● **Records shown**
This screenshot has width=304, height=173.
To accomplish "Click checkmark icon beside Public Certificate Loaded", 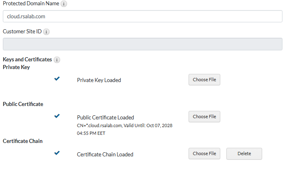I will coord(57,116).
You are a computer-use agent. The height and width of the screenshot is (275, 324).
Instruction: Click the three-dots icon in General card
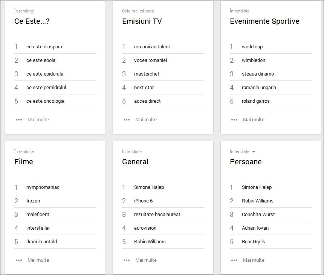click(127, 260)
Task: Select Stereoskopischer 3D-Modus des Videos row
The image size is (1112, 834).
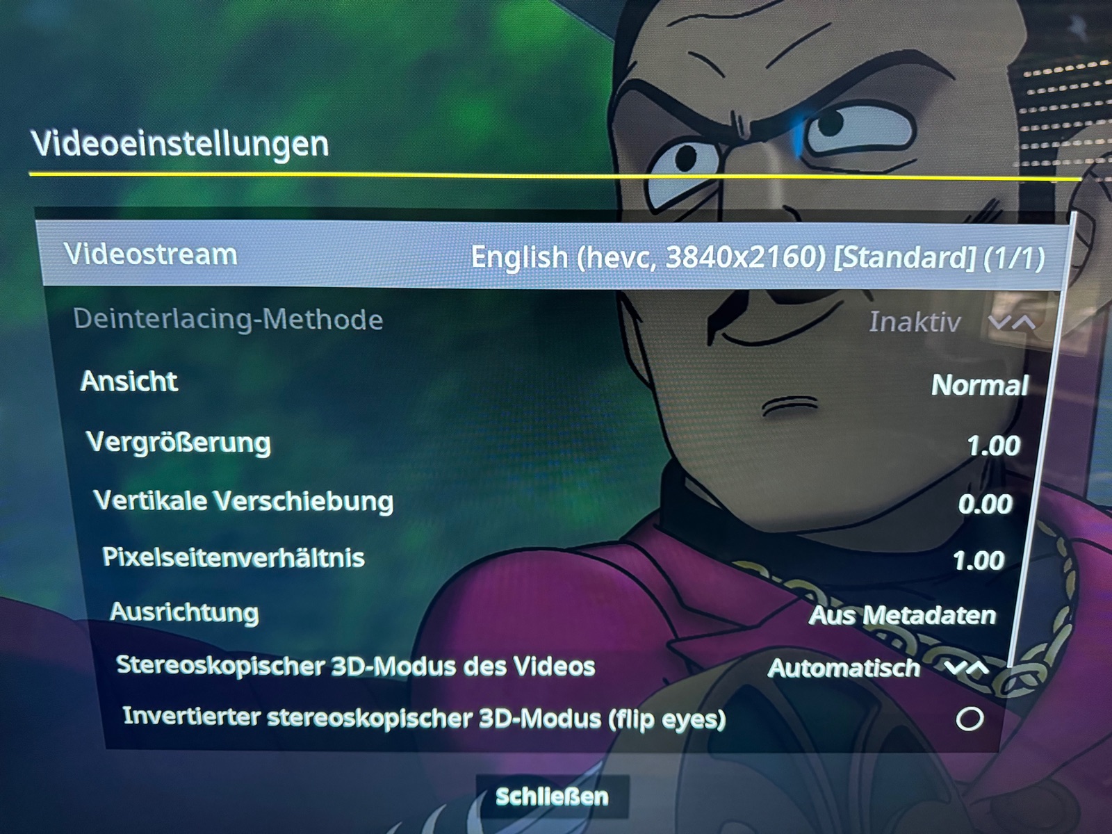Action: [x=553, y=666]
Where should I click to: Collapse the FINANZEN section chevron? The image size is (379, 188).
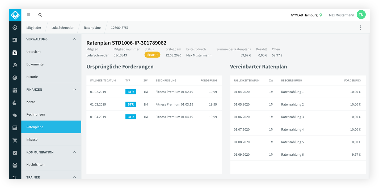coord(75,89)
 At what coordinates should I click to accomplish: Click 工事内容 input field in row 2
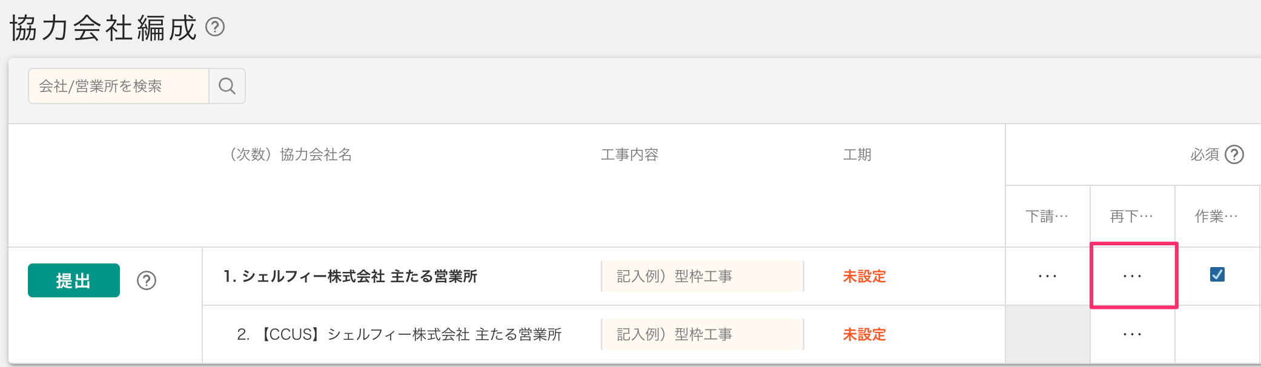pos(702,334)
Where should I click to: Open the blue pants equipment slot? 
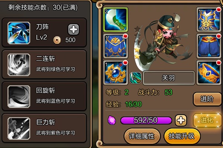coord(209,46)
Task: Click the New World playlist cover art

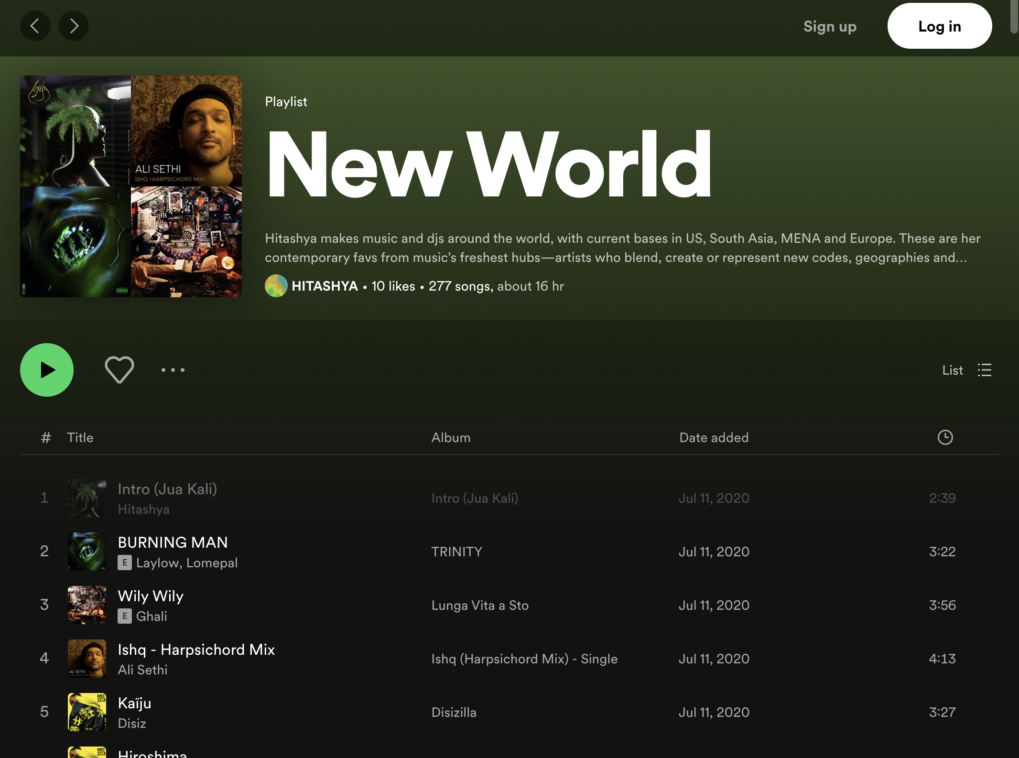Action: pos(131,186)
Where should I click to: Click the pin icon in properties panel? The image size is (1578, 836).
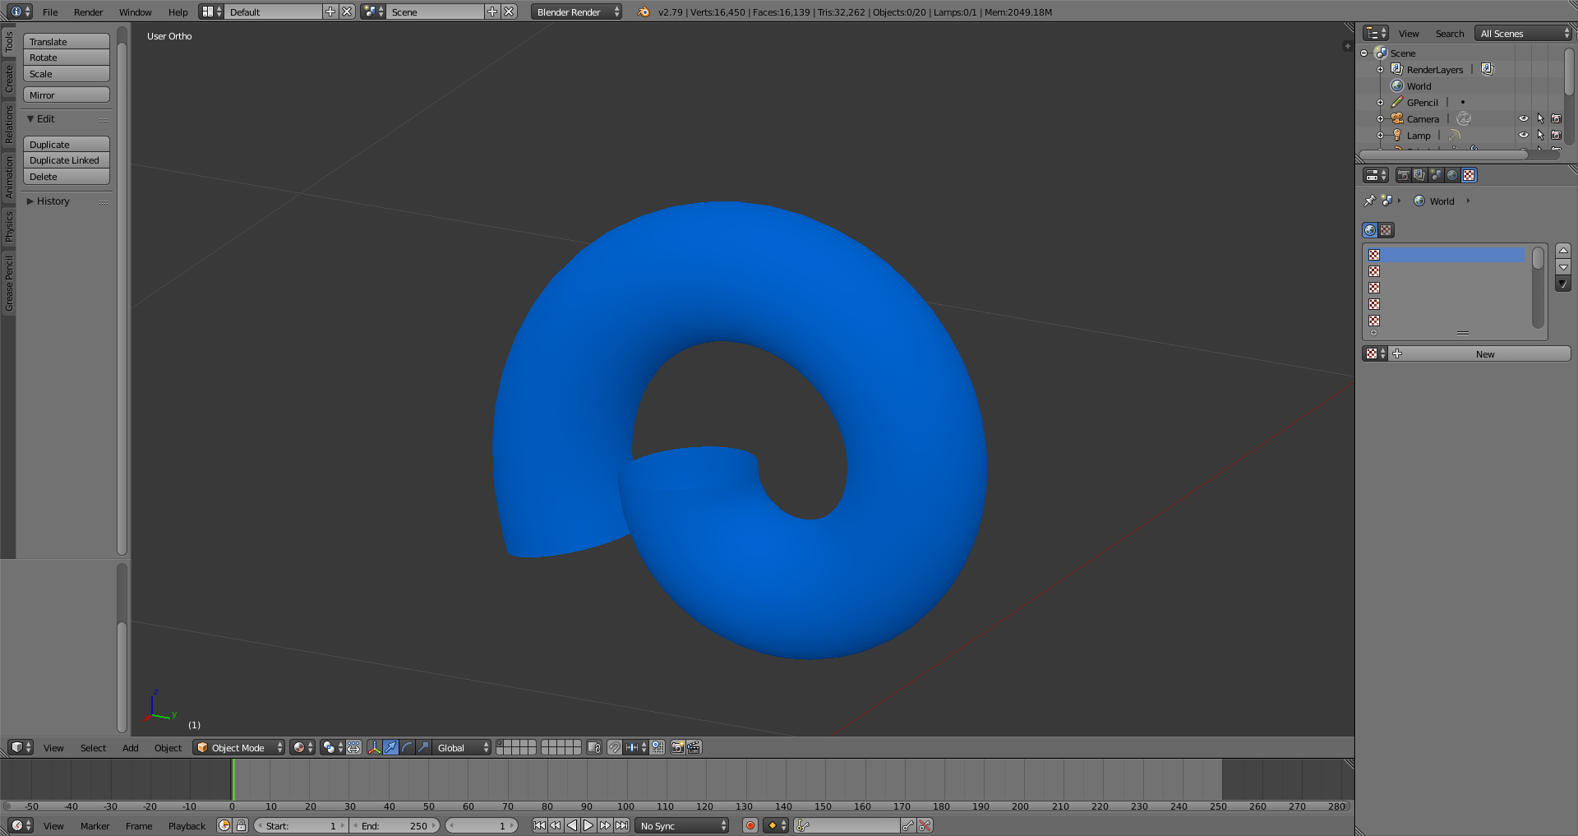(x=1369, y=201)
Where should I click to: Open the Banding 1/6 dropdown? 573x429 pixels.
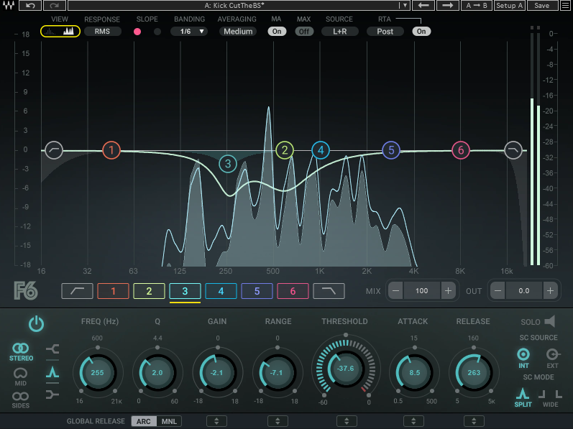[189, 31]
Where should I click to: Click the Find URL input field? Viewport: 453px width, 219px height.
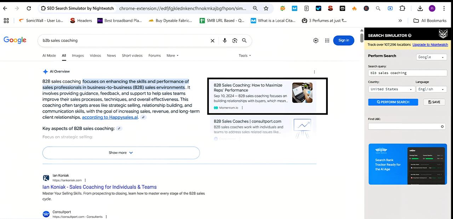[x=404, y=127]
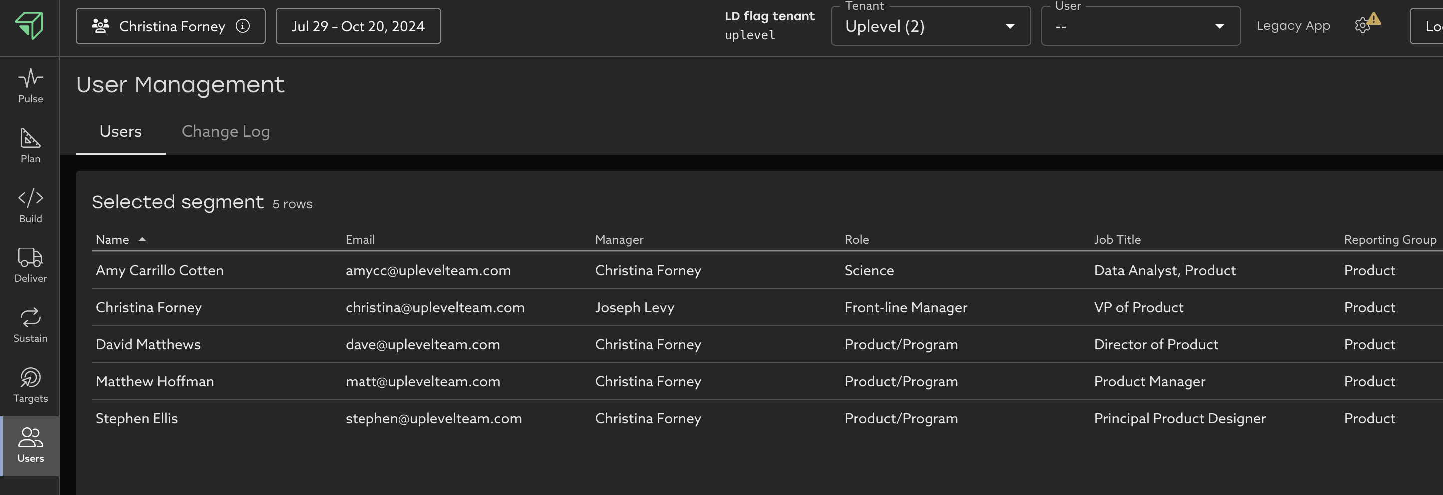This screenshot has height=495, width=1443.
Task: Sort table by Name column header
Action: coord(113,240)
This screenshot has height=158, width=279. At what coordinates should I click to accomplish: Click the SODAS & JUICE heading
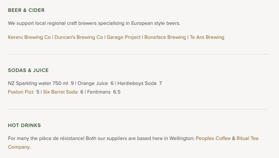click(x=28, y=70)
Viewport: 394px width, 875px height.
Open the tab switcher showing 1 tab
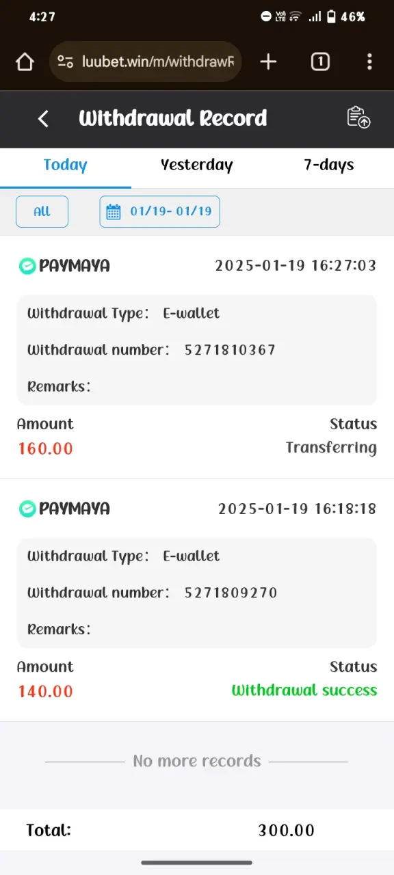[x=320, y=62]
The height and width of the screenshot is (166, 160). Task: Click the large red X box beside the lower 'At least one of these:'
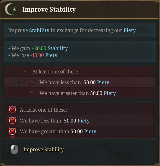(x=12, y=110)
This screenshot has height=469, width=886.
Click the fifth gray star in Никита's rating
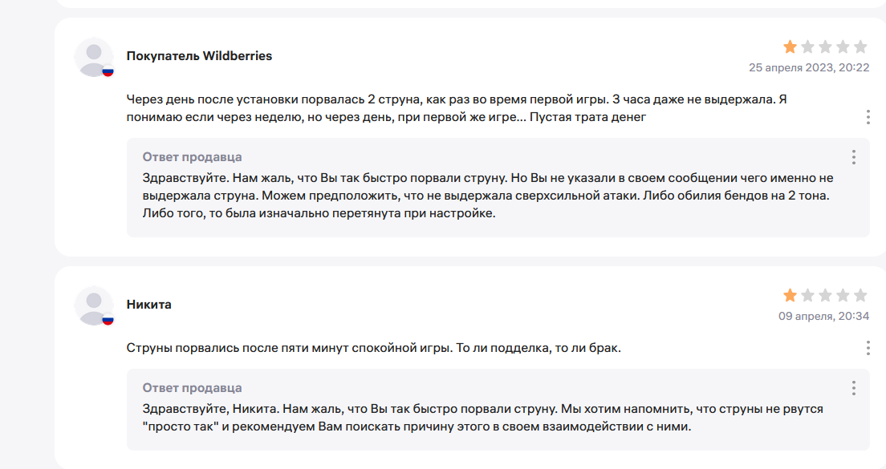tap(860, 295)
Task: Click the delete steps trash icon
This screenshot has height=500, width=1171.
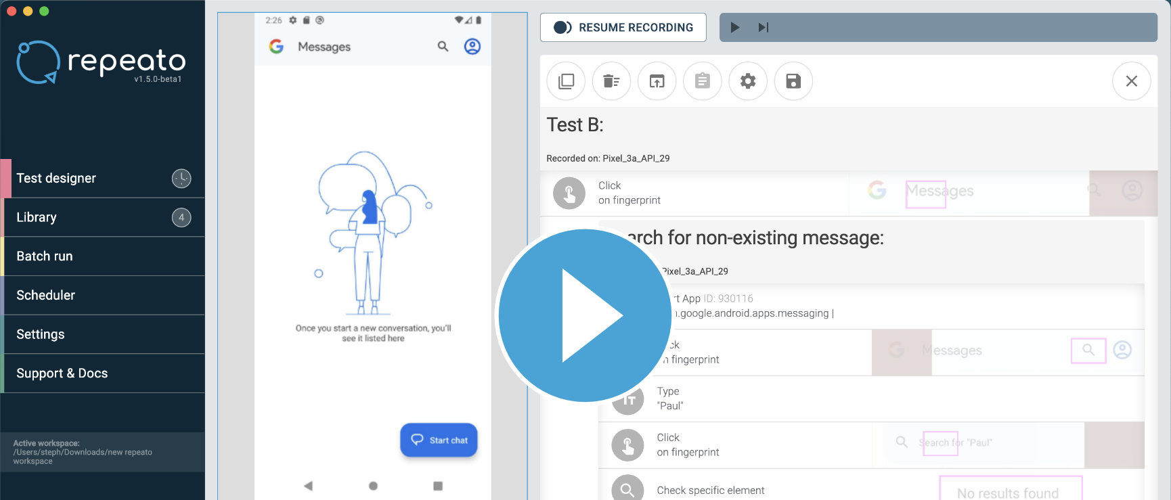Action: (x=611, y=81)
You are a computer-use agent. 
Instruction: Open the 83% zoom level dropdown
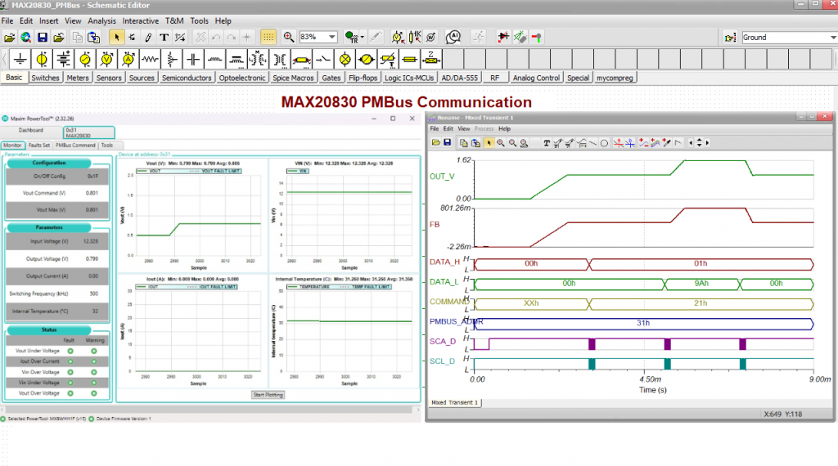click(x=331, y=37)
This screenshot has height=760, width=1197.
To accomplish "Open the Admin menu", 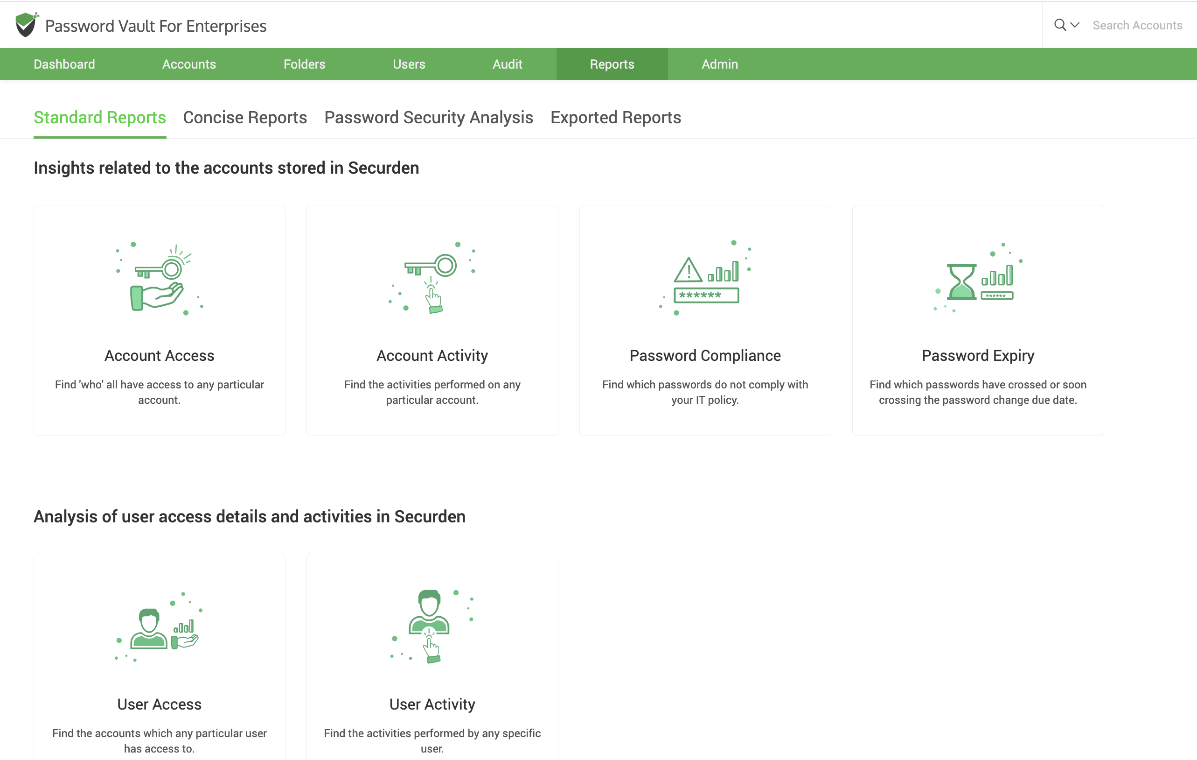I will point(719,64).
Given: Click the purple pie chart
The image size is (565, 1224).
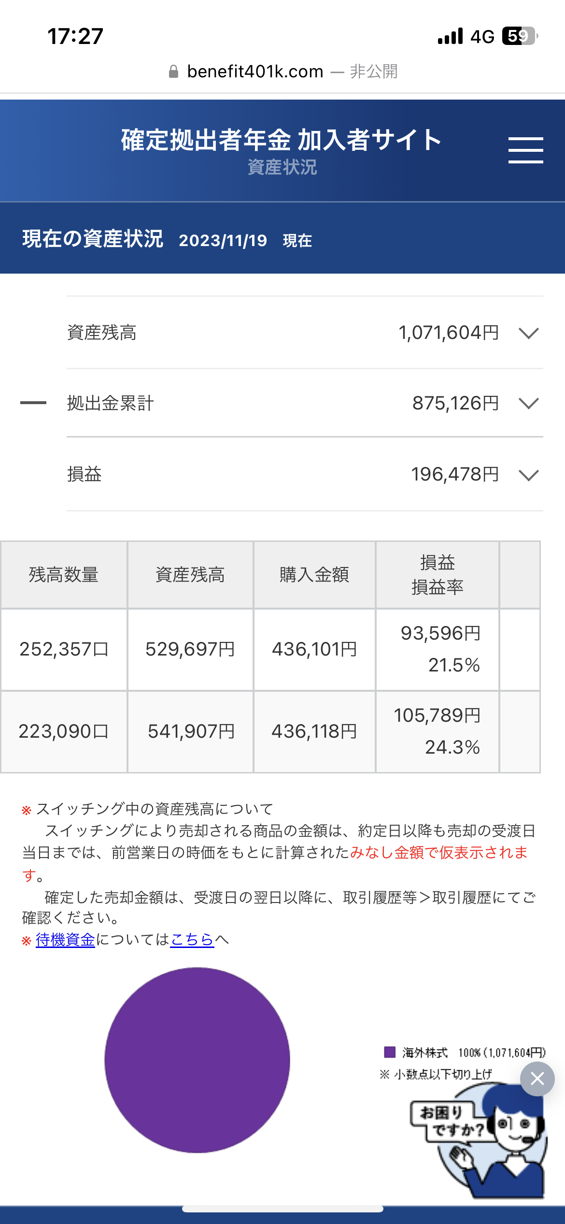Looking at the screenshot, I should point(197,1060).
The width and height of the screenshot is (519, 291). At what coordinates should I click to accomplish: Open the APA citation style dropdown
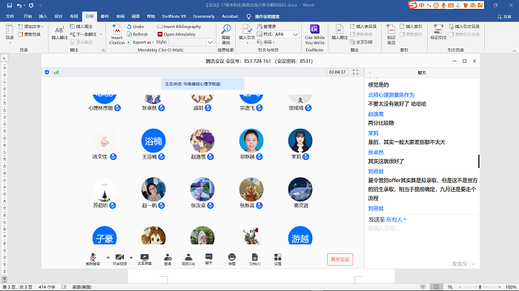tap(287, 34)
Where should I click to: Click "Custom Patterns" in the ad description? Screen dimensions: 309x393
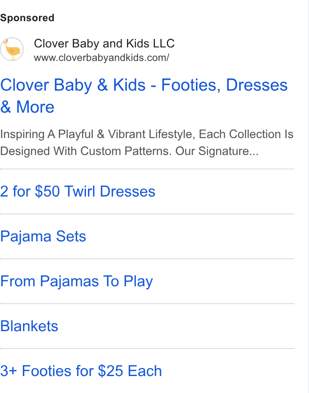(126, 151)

● **Exercise directions**
Copy the records above word for word, from the line with "Where should I click to: Collapse" to the line with "Action: (x=611, y=81)", including both of those lines. Leave the pictures out of your copy.

● **Answer**
Where should I click to: Collapse the FINANZEN section chevron? The image size is (379, 188).
coord(75,89)
 At what coordinates should I click to accomplish: Click 工事内容 input field in row 2
pos(702,334)
Where should I click to: Open the blue pants equipment slot? 
coord(209,46)
Task: Click the New World playlist cover art

Action: pos(131,186)
Where should I click to: Click the pin icon in properties panel? The image size is (1578, 836).
(x=1369, y=201)
Where should I click to: Open the Banding 1/6 dropdown? 573x429 pixels.
[189, 31]
Where should I click to: Click the Find URL input field? Viewport: 453px width, 219px height.
[x=404, y=127]
This screenshot has height=495, width=1443.
Task: Sort table by Name column header
Action: coord(113,240)
This screenshot has height=158, width=279. At what coordinates should I click to accomplish: Click the SODAS & JUICE heading
click(x=28, y=70)
Viewport: 394px width, 875px height.
Open the tab switcher showing 1 tab
[x=320, y=62]
The height and width of the screenshot is (166, 160). Task: Click the large red X box beside the lower 'At least one of these:'
(x=12, y=110)
This screenshot has height=469, width=886.
Click the fifth gray star in Никита's rating
tap(860, 295)
Task: Click the delete steps trash icon
This screenshot has height=500, width=1171.
Action: (x=611, y=81)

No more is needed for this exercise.